Stephen Dupont: Do you affiliate yourself with any particular school of economic thought or philosophy?
Timothy Taylor: The great health care economist Victor Fuchs used to say that he was a “radical moderate.” He argues that moderates need to be radical, too, or else they will be drowned out by noise from radicals who are on the extremes. Of course, the problem with trying to be middle-of-the-road is that you get hit by ideological traffic going both directions.
Stephen Dupont: As the managing editor of the Journal of Economic Perspectives for more than 30 years, you’ve been a keen observer of economic trends, theories and policies. As you look back, is there anything that has surprised you over the past 30 years in the world of economics?

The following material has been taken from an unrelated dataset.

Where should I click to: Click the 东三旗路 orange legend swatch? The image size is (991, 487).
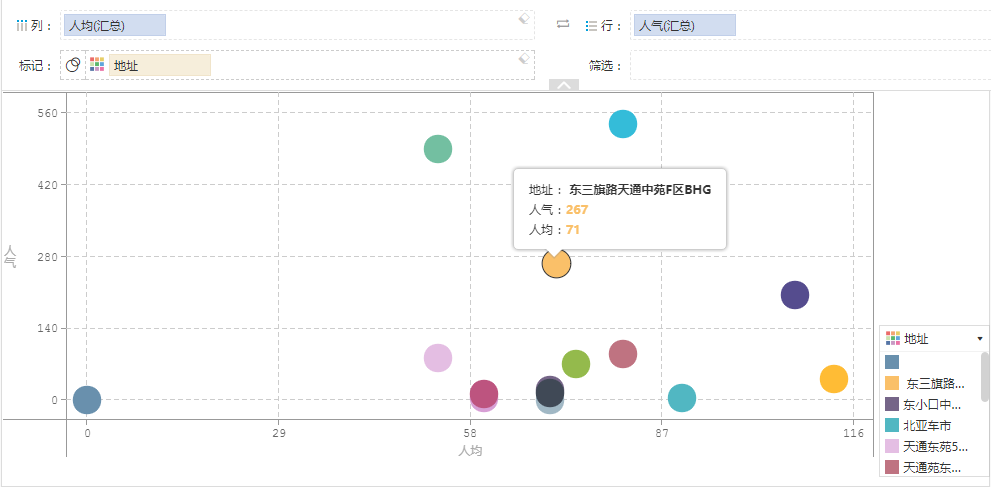pyautogui.click(x=893, y=383)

Timothy Taylor: For me, economics is an ongoing parade of surprises. I was surprised when the Berlin Wall came down, and a number of economists turned to the problem of “transition economies.” I am stunned that China has become the largest economy in the world. I was shocked that the countries of Europe—and Germany in particular—actually gave up their traditional currencies for the euro. I thought U.S. health care spending already sky-high back in 1980 at 9% of GDP, and now it’s approaching 18% of GDP. I did not suspect that the U.S. financial system and economy was as fragile as it turned out to be in the Great Recession of 2007-2009. I never would have thought that the Federal Reserve would take its policy interest rate down to near-zero, and hold it there for seven years. I flatter myself that my understanding of the economy is pretty good—except that I only learn to understand what has happened with a time lag of about two years.